# [Task directions]
Reproduce every entry below exactly, minus the pictures.

# [Task data]
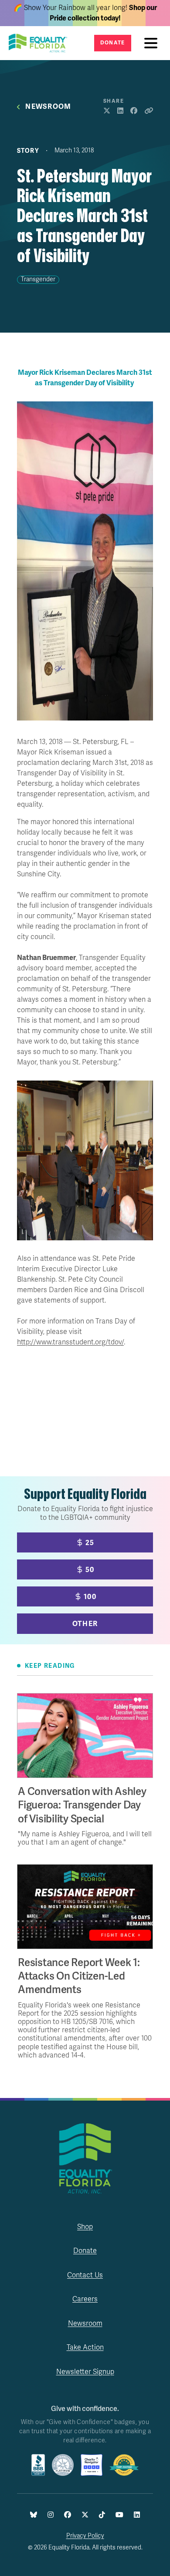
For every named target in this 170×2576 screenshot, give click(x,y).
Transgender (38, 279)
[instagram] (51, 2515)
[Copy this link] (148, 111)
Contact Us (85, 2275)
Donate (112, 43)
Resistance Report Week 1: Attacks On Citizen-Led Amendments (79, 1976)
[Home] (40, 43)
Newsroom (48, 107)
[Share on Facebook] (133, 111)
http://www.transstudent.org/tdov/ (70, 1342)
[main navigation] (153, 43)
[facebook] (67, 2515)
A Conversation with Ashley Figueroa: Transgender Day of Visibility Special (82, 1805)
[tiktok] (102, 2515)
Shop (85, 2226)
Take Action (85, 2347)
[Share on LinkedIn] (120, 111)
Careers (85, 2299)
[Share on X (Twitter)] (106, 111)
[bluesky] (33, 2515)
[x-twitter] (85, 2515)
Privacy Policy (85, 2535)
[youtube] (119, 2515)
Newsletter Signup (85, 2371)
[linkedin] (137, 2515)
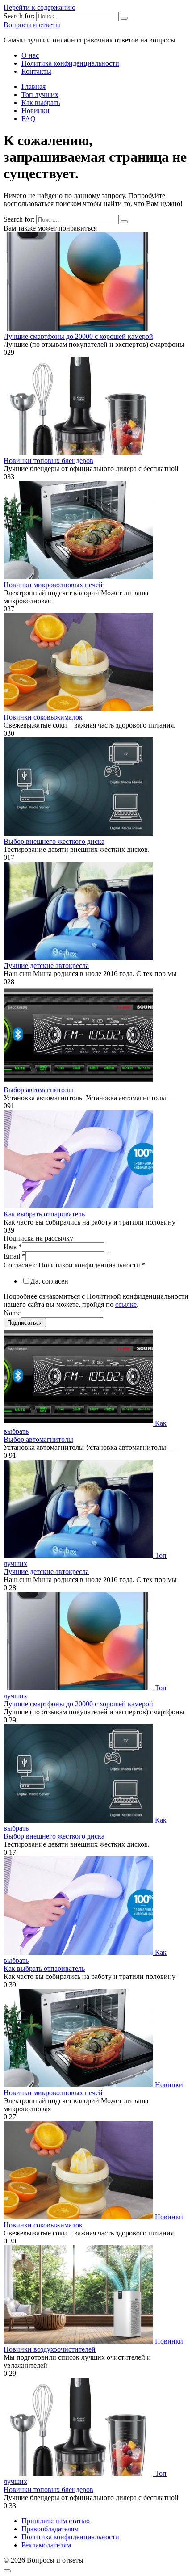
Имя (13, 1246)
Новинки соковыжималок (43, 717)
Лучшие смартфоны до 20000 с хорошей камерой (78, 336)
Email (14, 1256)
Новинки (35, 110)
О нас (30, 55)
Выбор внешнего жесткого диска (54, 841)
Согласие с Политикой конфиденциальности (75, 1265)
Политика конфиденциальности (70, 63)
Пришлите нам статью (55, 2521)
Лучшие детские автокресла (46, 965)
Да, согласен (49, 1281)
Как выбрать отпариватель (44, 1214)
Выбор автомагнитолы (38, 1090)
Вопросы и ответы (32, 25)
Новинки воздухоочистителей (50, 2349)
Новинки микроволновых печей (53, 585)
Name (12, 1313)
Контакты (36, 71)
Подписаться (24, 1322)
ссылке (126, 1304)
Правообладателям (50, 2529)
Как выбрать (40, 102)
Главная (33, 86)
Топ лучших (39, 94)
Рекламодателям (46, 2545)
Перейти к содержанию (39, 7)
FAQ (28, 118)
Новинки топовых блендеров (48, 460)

# [Solved problem]
For every named target in this 170×2576 screenshot, give click(x,y).
Transgender (38, 279)
[instagram] (51, 2515)
[Copy this link] (148, 111)
Contact Us (85, 2275)
Donate (112, 43)
Resistance Report Week 1: Attacks On Citizen-Led Amendments (79, 1976)
[Home] (40, 43)
Newsroom (48, 107)
[Share on Facebook] (133, 111)
http://www.transstudent.org/tdov/ (70, 1342)
[main navigation] (153, 43)
[facebook] (67, 2515)
A Conversation with Ashley Figueroa: Transgender Day of Visibility Special (82, 1805)
[tiktok] (102, 2515)
Shop (85, 2226)
Take Action (85, 2347)
[Share on LinkedIn] (120, 111)
Careers (85, 2299)
[Share on X (Twitter)] (106, 111)
[bluesky] (33, 2515)
[x-twitter] (85, 2515)
Privacy Policy (85, 2535)
[youtube] (119, 2515)
Newsletter Signup (85, 2371)
[linkedin] (137, 2515)
Имя (13, 1246)
Новинки соковыжималок (43, 717)
Лучшие смартфоны до 20000 с хорошей камерой (78, 336)
Email (14, 1256)
Новинки (35, 110)
О нас (30, 55)
Выбор внешнего жесткого диска (54, 841)
Согласие с Политикой конфиденциальности (75, 1265)
Политика конфиденциальности (70, 63)
Пришлите нам статью (55, 2521)
Лучшие детские автокресла (46, 965)
Да, согласен (49, 1281)
Как выбрать отпариватель (44, 1214)
Выбор автомагнитолы (38, 1090)
Вопросы и ответы (32, 25)
Новинки воздухоочистителей (50, 2349)
Новинки микроволновых печей (53, 585)
Name (12, 1313)
Контакты (36, 71)
Подписаться (24, 1322)
ссылке (126, 1304)
Правообладателям (50, 2529)
Как выбрать (40, 102)
Главная (33, 86)
Топ лучших (39, 94)
Рекламодателям (46, 2545)
Перейти к содержанию (39, 7)
FAQ (28, 118)
Новинки топовых блендеров (48, 460)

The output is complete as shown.